Muitos notaram, e com razão, que ele citou legendas que estão na base ou que têm ministérios e ao menos duas oficialmente na oposição: o Republicanos e o PP de Lira. O desejo de governar como uma frente é novo em Lula? Ele se elegeu por intermédio de uma, ainda que menos ampla. Na entrevista que concedeu a este jornalista no dia 1º de abril de 2021, afirmou que, se candidato fosse e caso eleito, procuraria, sim, diálogo com o Centrão porque formado por pessoas eleitas pelo povo.

ERRO BÁSICO
Infelizmente, também o jornalismo profissional se deixou contaminar por miasmas do bolsonarismo, ainda que na versão "extremismo de centro", no juízo que passou a fazer de Lula, tratando-o como um político atrasado, voltado ao passado, infenso às novas demandas da economia. Mais impressionante: comparava-se Lula de 2023 com o de 2003 e o de 2010 e se dizia: "Esse é outro, é o do rancor, o da vingança". O senador Ciro Nogueira (PP-PI), ministro da Casa Civil do "Coiso", cansou de repetir essa ladainha em infindáveis entrevistas durante a campanha. E sempre anunciava a virada para a semana seguinte.

E aí se viu "o radical" entregar três ministérios ao União Brasil, três ao PSD e três ao MDB. O Planejamento ficou com a emedebista Simone Tebet. Seu vice é Geraldo Alckmin. Radicalismo? Sectarismo? "Oh, mas ele protesta contra os juros; ele fala em Estado interferindo no desenvolvimento!!!" Sério? Os nossos liberais libertinos só não reclamam quando o governo destina mais de R$ 440 bilhões ao Plano Safra. E tem mesmo de fazê-lo. Mas isso coincide com seu "liberalismo" radical?

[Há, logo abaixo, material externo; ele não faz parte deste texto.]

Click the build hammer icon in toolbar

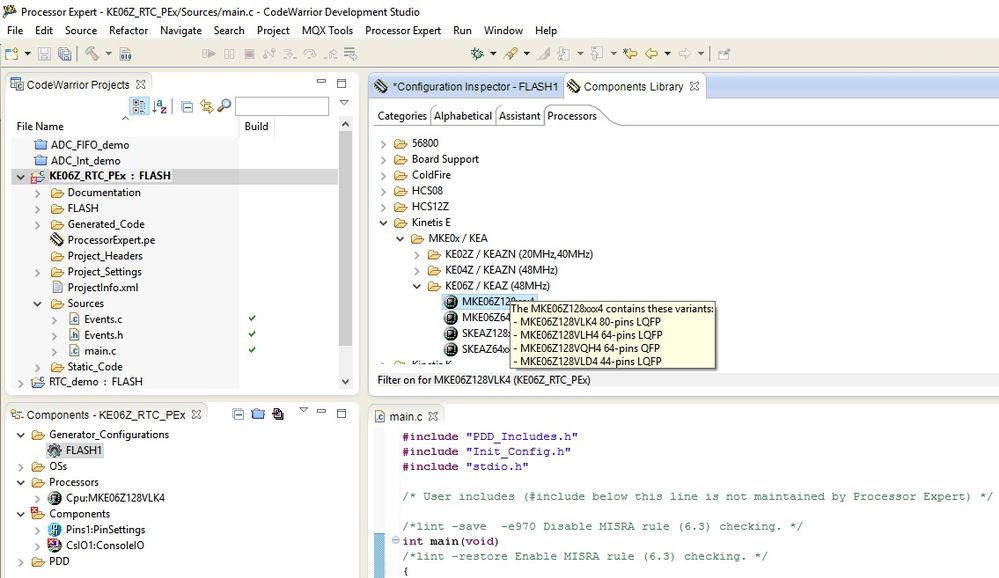pos(92,54)
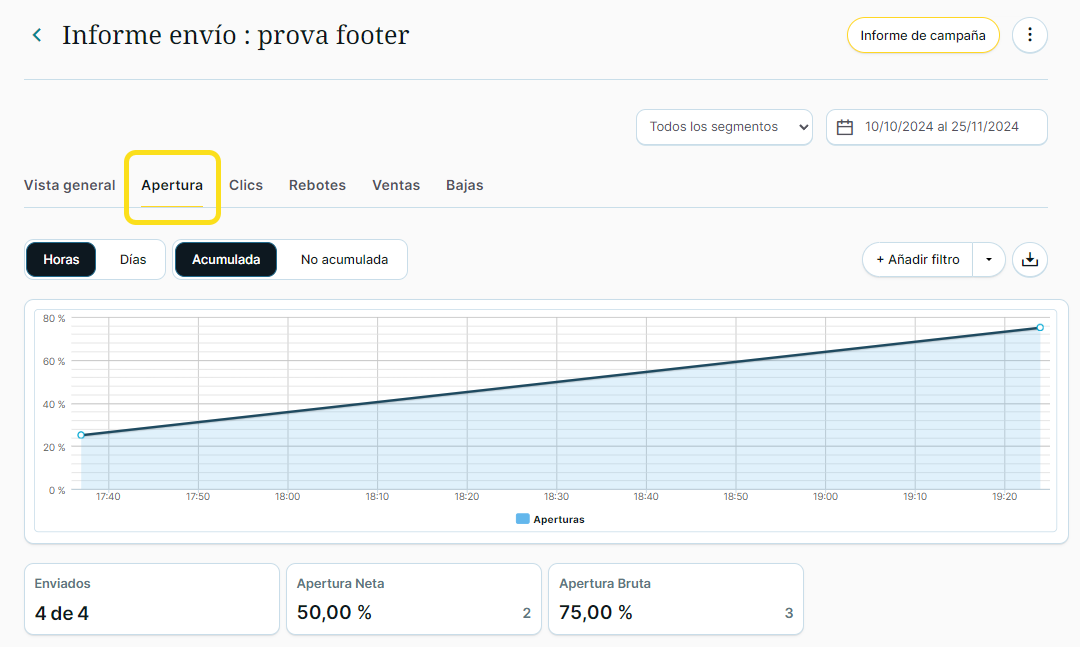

O Lula do "atraso na economia" tem justamente na... economia três de suas maiores conquistas: arcabouço fiscal, reforma tributária e novo método para definir a meta de inflação.

LEMBRAM-SE DO LULA NO FIM?
Cumpre lembrar quantos textos se escreveram condenando o governo Lula antes de nascer, ainda em novembro do ano passado, quando, apenas eleito, o agora presidente começou a negociar a PEC da Transição. Ousados chegaram a lhe dar, ainda em fevereiro, mais umas três semanadas para se acertar. Ou viria o abismo. Os "extremistas de centro", pautados pelo bolsonarismo de mercado, chegaram a antever o impeachment!!! São os mesmos que acham que, agora, talvez seja até possível baixar em 0,25 a Selic em agosto? Só 0,25%? Trata-se de uma deflação da moralidade.

Sou míope e astigmático, com pitadas de hipermetropia, que a idade costuma trazer. Quando visito o doutor Samir Bechara, feitos todos os exames e tal, há sempre a hora de "esta ou esta?", testando lentes. Depois há ajustes de foco — o nome técnico deve ser outro. Quero enxergar o máximo dentro do meu possível. Infelizmente, não existe o Samir da análise política. Houvesse, e eu o indicaria como o caminho da cura. Ah, sim: para os males dos olhos propriamente, continuo a recomendar o doutor.

"ô, Reinaldo, então inexistem os cegos com capacidade de perceber o que está em curso?" É claro que sim! Observem que é só uma metáfora-convite para que os recalcitrantes ajustem o foco. Até porque essa gente enxerga, mas vê muito mal.